The earliest example I could find of a development of commercial significance dates back to 1925 and a professor of chemistry, Father Julius Nieuwland, of the University of Notre Dame, in the United States. In the early 1920s, Professor Nieuwland presented a paper at the American Chemical Society meeting on work he was doing with acetylene chemistry and the production of monovinylacetylene, which DuPont was interested in for the synthesis of chloroprene for the production of neoprene, our first commercially successful synthetic rubber. It was actually Professor Nieuwland's chemistry that was used in the commercialisation of neoprene and that technology was practised from the 1930s right through to the 1960s.

In the 1920s the University was not prepared to accept direct monetary compensation. Most universities have overcome that initial objection and we don't have that as a barrier today.
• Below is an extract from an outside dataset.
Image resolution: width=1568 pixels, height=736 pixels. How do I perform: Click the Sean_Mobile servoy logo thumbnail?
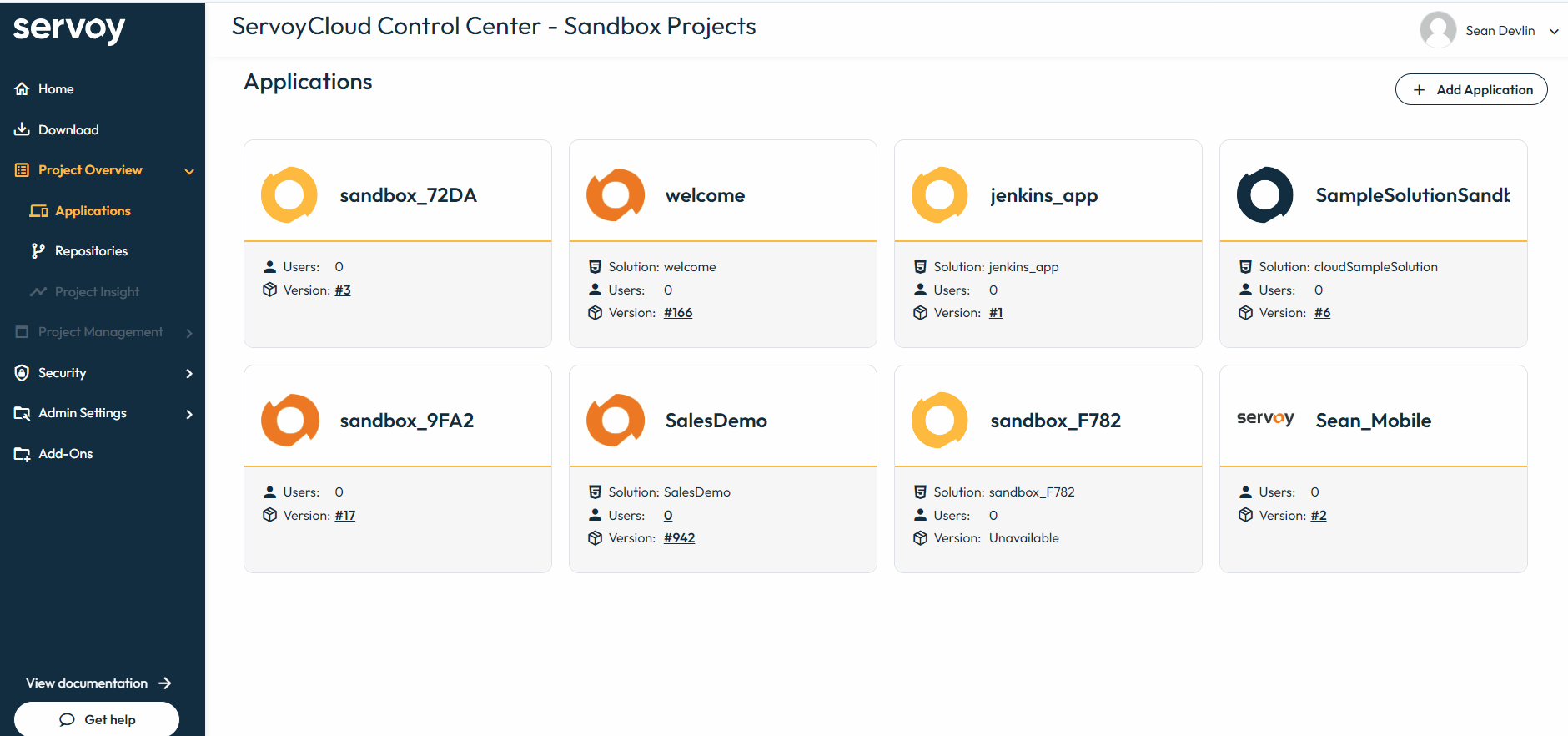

But we did maintain very good relationships with the University and Professor Nieuwland, and in fact provided support in other ways through providing laboratory equipment, subscriptions to journals and other things we could do there to further chemistry education at the University of Notre Dame - even though this was done literally as a gentlemen's agreement.

We recognised at that time the need to do more and more in terms of our relations with universities, but I must say most of our work at that time was really directed toward developing relationships for recruiting purposes, so we could access the top science talent from the universities that we were working with at the time.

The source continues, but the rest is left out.